Don’t Get Too Worked Up
- A good cardiovascular workout is important, but if you have rosacea, you should stop going for maximum output; a good workout does not need to get your heart racing. Remember that rosacea is a condition that affects the blood vessels in your face; easing into your exercise routine avoids shocking your system and sudden dilation. If you sense that you’re overdoing it and feel your face getting warm, take a breather. Breaking your workout up into a few shorter fifteen minute workouts may be smarter for you. The same goes for weight lifting and strength training. If you’re grunting and straining, then you’re much more likely to bring on flushing and breakouts – lightening up your load will still keep your muscles toned, but with rosacea, you want to avoid the burn.
Stay Well Hydrated
- Everybody should drink at least eight glasses of water a day, and rosacea sufferers need more water than the general public in order to keep yourself cool and reduce the chances of flushing or overheating. Adding exercise into the mix ups the ante on your need for fluids, so be sure that you have a container of water or sports drink with you, and make sure you keep drinking.
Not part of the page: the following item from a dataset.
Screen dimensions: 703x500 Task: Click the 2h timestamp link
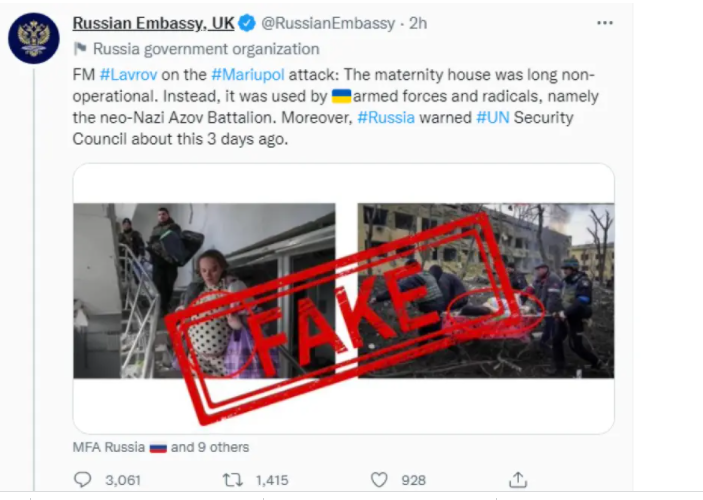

- If you’re looking for a great cardiovascular workout that doesn’t exacerbate your condition, get yourself to the pool! Swimming is really the perfect answer for rosacea patients. It provides a total body workout in an environment that keeps your body cool, and it is a great stress reliever. Check out your local gym or community center to see whether they have water aerobics classes, and if you’re a runner, look into deep water running; it will give you as good a workout (possibly better) as the miles you get outside, with no impact to your knees and joints, and it will reduce your chance of a flare.
- Yoga provides a great workout that is also a stress reliever. Contact your local yoga studio and ask the instructor which class they recommend for people who need to avoid heat or exertion. Though some rosacea patients say that even hot yoga classes don’t aggravate their condition, you may want to avoid it.